→ Teks Halaman:

........

Resensi Buku: “Dari Atomos Hingga Quark”

Mendidik dan inspiratif! Itulah kesan pertama yang langsung terasa begitu membuka lembaran-lembaran awal buku ini. Betapa tidak, buku berjudul “Dari Atomos Hingga Quark” ini sangat berbeda dengan buku-buku ilmiah populer kebanyakan. Gaya bahasanya sangat santun, tetapi renyah dan mudah dimengerti. Setiap kata yang terukir dalam lembar demi lembar buku tersebut seolah menggoreskan semangat dan pribadi bersahaja sang penulis. Pertanyaan pun timbul, siapa gerangan beliau itu?

Bagi orang-orang awam, nama Hans Wospakrik akan terdengar sangat asing di telinga. Penerbit rupanya merespons kemungkinan timbulnya pertanyaan seperti itu. Di bagian pendahuluan, ada catatan editor yang memberikan riwayat singkat mendiang penulis, putra asli Papua, yang meninggal dunia pada Januari 2005 akibat leukemia. Penerbitan buku ini, yang masih dalam bentuk draf akhir, pun ditujukan sebagai penghargaan penerbit dan sahabat-sahabatnya bagi beliau.

Pak Hans, demikian beliau biasa dipanggil, adalah sosok peneliti militan yang berjuang di garis terdepan fisika teoretik, yaitu fisika partikel elementer. Mungkin karena bidang penelitiannya itu pula, pemerintah hanya sedikit menghargai karya-karyanya, padahal semasa hidupnya beliau cukup dikenal oleh ilmuwan dunia. Pada tahun 1980-an, beliau pernah bekerja sama secara langsung bersama dua orang pemenang hadiah Nobel Fisika 1999: Martinus Veltman dan Gerardus t’Hooft.

Koneksi yang beliau miliki dengan dua fisikawan partikel terkemuka dunia sebetulnya sangat memungkinkan bagi beliau untuk berkarier di luar negeri. Namun, demi kecintaannya pada negeri ini, terutama para mahasiswa di kampus ITB, disertai kesungguhannya dalam mengajar, beliau rela menunggu beasiswa doktor yang baru diberikan pemerintah pada akhir tahun 2002. Selama kurun waktu itu pula, walau belum menempuh pendidikan doktor, ia banyak menulis berbagai makalah yang dipublikasikan di jurnal internasional terkemuka serta menulis beberapa artikel populer di media massa.

Jangan tanyakan bagaimana kesan para mahasiswa yang pernah diajar Pak Hans. Kami yakin semua akan kompak mengatakan Pak Hans adalah salah satu dosen fisika terbaik yang pernah dimiliki ITB. Hampir di setiap kelasnya, terutama kelas fisika dasar, ruang kelas selalu penuh. Bahkan ada satu kisah “legendaris” bahwa para mahasiswa dari kelas lain yang tidak diajar Pak Hans rela untuk bolos dari kelas aslinya untuk mata kuliah yang sama dengan dosen lain supaya bisa masuk ke kelasnya Pak Hans. Profil penulis yang dikenang dengan segala kebaikannya itu tentu memberikan harapan buku “Dari Atomos Hingga Quark” ini sangat menarik untuk dibaca. Kami yakin pembacanya tidak akan kecewa.

........

→ Informasi yang Diberikan:
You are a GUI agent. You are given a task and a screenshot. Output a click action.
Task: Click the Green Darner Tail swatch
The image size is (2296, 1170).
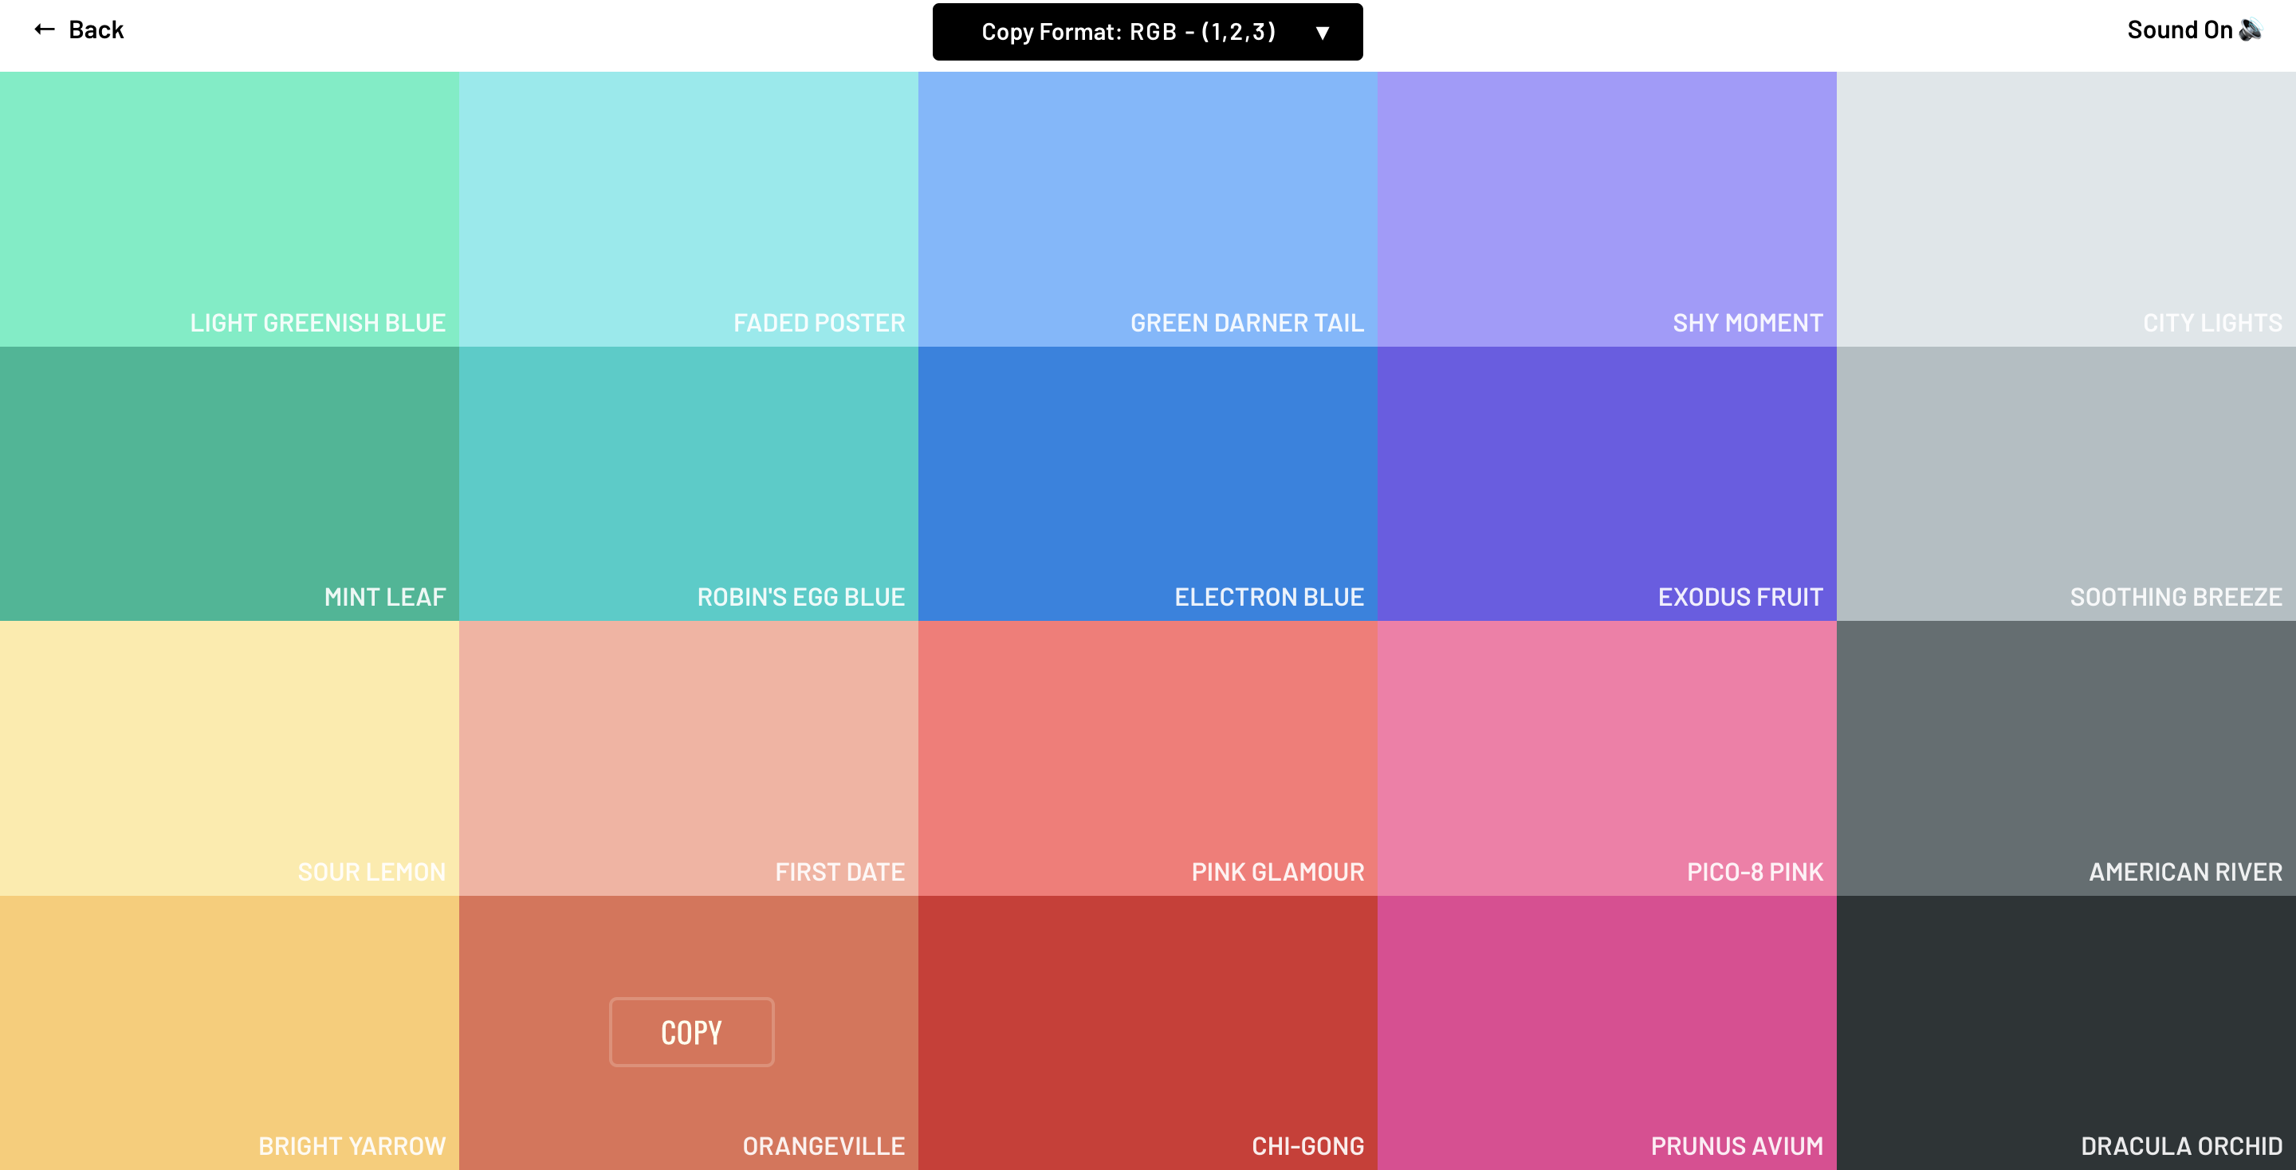1147,209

........

→ Instruksi Tugas: Lanjutkan resensi buku “Dari Atomos Hingga Quark” di atas, dimulai tepat setelah kalimat terakhirnya.

→ Hasil Tugas:
Buku ini bercerita tentang perjalanan manusia mencari partikel terkecil yang menyusun alam raya. Dalam bukunya, Pak Hans menggunakan beberapa persamaan matematika sederhana sebagai bagian yang integral. Sepintas cara ini terdengar kurang bijak, namun jika kita amati dengan teliti, ternyata hal ini sama sekali bukan masalah.

Formula matematika yang digunakan sangat sederhana, dapat dimengerti bagi mereka yang pernah belajar matematika dan fisika tingkat SMP. Cara ini sangat tepat untuk mendidik masyarakat agar menjadi lebih kritis terhadap informasi, terutama terhadap informasi “metafisika” kontroversial yang banyak beredar di masyarakat. Misalnya, segelintir orang ada yang menyebut dapat membuat mesin waktu seandainya dapat dibuat benda yang berkecepatan cahaya, seperti teori Einstein, padahal sesungguhnya maksud Einstein bukanlah begitu. Dengan rumusan matematis yang diberikan di buku ini, pembaca diajak untuk berpikir ilmiah dan logis.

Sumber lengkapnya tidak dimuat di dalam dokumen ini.